8. Il résulte de tout ce qui précède que la décision susvisée du 30 juin 2021 par laquelle le directeur du centre hospitalier de La Tour-du-Pin a exclu Mme B temporairement de ses fonctions pour une durée de deux ans doit être annulée.

Sur les conclusions à fin d'injonction :

9. Le présent jugement, qui annule la sanction d'exclusion infligée à Mme B, a pour effet de la réintégrer dans ses fonctions sans qu'aucune décision administrative ne soit nécessaire à son exécution. Par suite, les conclusions de Mme B tendant à ce qu'il soit enjoint au directeur du Centre hospitalier de la réintégrer doivent être rejetées.
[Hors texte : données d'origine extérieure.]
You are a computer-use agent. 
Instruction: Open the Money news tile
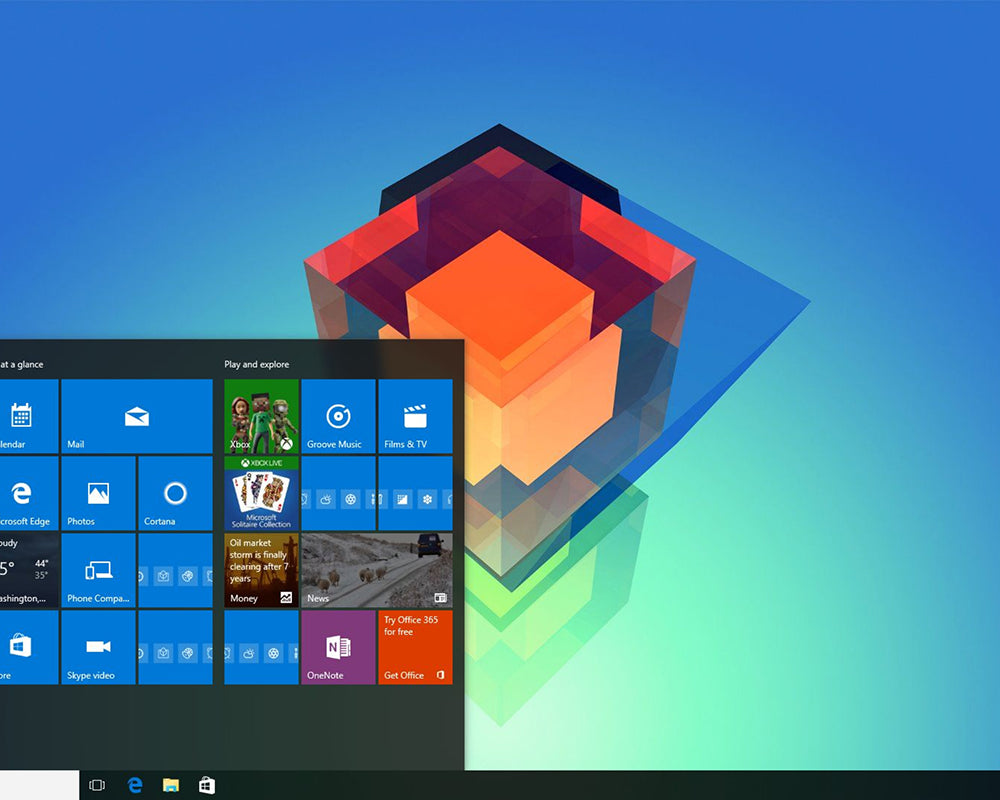click(x=261, y=571)
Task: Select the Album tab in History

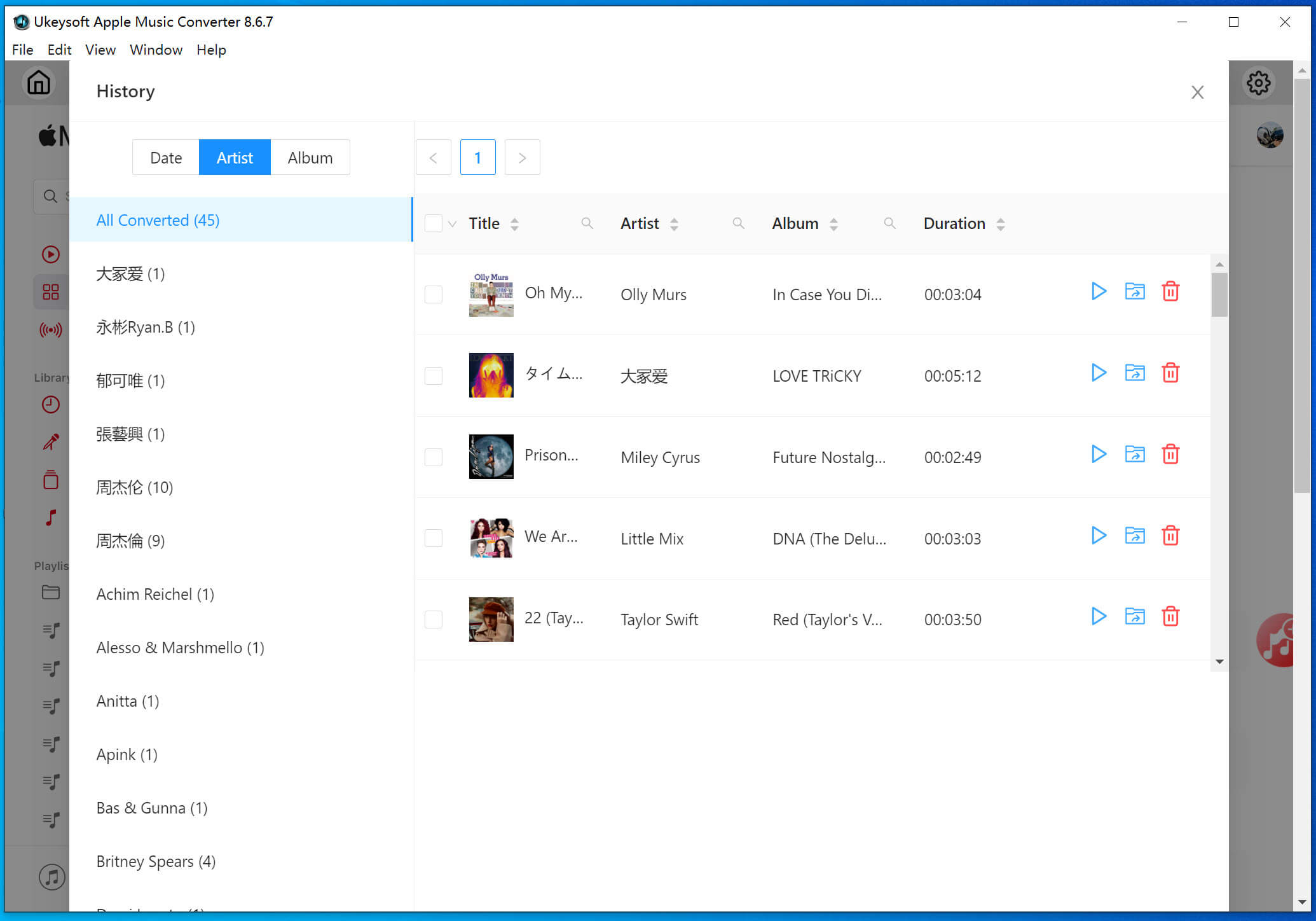Action: point(311,157)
Sur les conclusions tendant à l'application de l'article L. 761-1 du code de justice administrative :

10. Il y a lieu, dans les circonstances de l'espèce, de mettre à la charge du centre hospitalier de La Tour-du-Pin une somme de 1 500 euros à verser à Mme B.

D E C I D E :

Article 1er : La décision susvisée du 30 juin 2021 par laquelle le directeur du centre hospitalier de La Tour-du-Pin a exclu Mme B temporairement de ses fonctions pour une durée de deux ans est annulée.

Article 2 : Le centre hospitalier de La Tour-du-Pin versera à Mme B la somme de 1 500 euros au titre de l'article L. 761-1 du code de justice administrative.

Article 3 : Le surplus des conclusions de la requête est rejeté.

Article 4 : Le présent jugement sera notifié à Mme A B et au centre hospitalier de La Tour-du-Pin.

Délibéré après l'audience du 28 mars 2023, à laquelle siégeaient :

M. Vial-Pailler, président,

M. d'Argenson, premier conseiller,

Mme Frapolli, premier conseiller.

Rendu public par mise à disposition au greffe le 25 avril 2023.

Le rapporteur,

I. D

Le président,

C. VIAL-PAILLER

Le greffier,

G. MORAND

La République mande et ordonne au préfet de l'Isère en ce qui le concerne ou à tous commissaires de justice à ce requis en ce qui concerne les voies de droit commun contre les parties privées, de pourvoir à l'exécution de la présente décision.